The following Sunday was Easter. Dr. Surgeon is taking the week off, so that’s going to bump my lumpectomy to the week after. The nurse navigator is taking off the week of my lumpectomy. That’s usually the spring break week for this county because there’s a big golf tournament that usually takes place.

I’m scheduled for a COVID-19 test even though I’m fully vaccinated. This will take place 3 days before the lumpectomy, which is scheduled on Friday, April 16, 2021.

So the COVID-19 test. That was less than fun. I had an appointment at 10:30AM at a drive-through location across the street from the hospital. There’s a big medical RV parked in a back parking lot. A nice technician came out of the RV and approached my car from the passenger side. She asked for my name, and because she didn’t seem to understand what I was telling her, I pulled one of my medical bracelets off the gear shift and handed it to her. She then understood that I was who was supposed to be there, and I presented my ID.

I had to roll down my driver’s window, and she came around and explained that I would have to lower my mask in order for her to insert the swab that was as long as a knitting needle.
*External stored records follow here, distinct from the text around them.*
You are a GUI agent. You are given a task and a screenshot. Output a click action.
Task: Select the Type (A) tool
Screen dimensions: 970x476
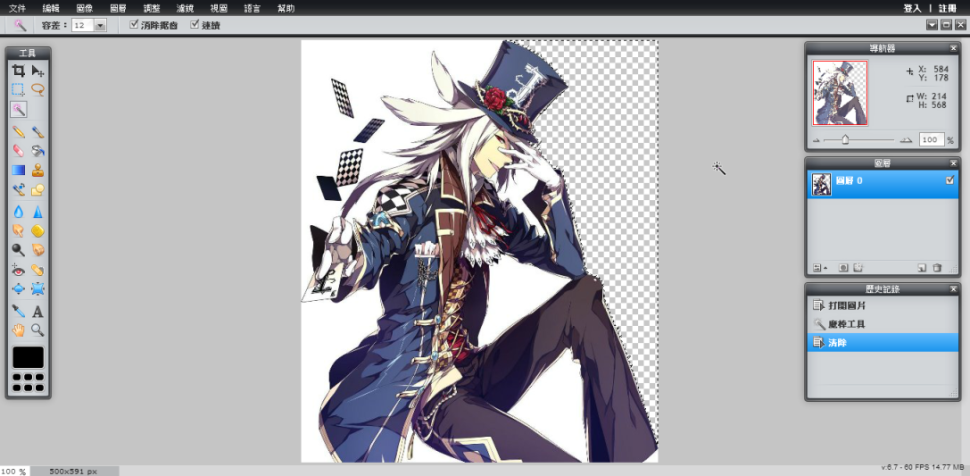(38, 312)
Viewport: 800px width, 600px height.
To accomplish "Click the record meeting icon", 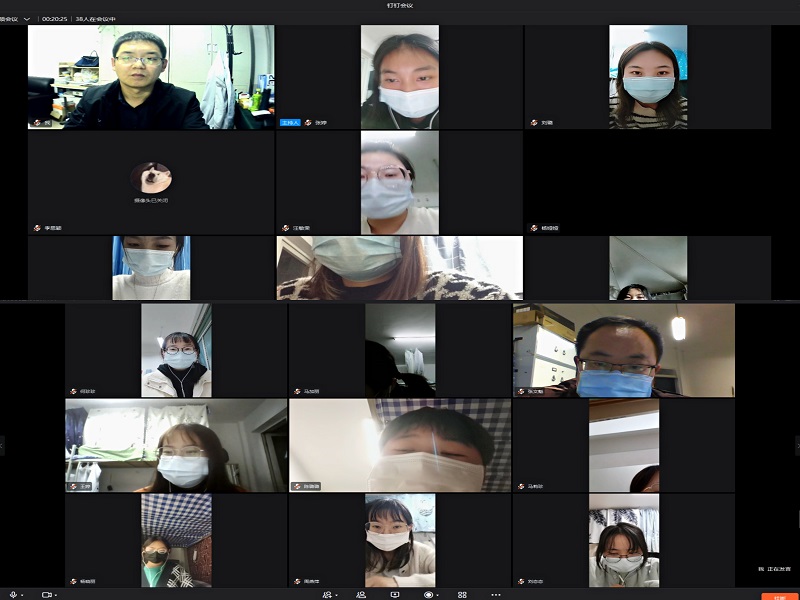I will pos(429,594).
She said that she had to leave it in position all the way back in my nasal passage in order for it to make contact for 5 to 6 seconds, and that some people had described the sensation like that of getting water up your nose, and that you might have a soft cough.

She inserted the swab gently but firmly, and I felt it go all the way to the back of my head. It was definitely a sensation of water in my nose, and then the cough came even though I tried to suppress it.

She withdrew the swab, and placed it in the medical tube, and said that I would be notified if the test was positive.

We’re on the countdown now. Three more days.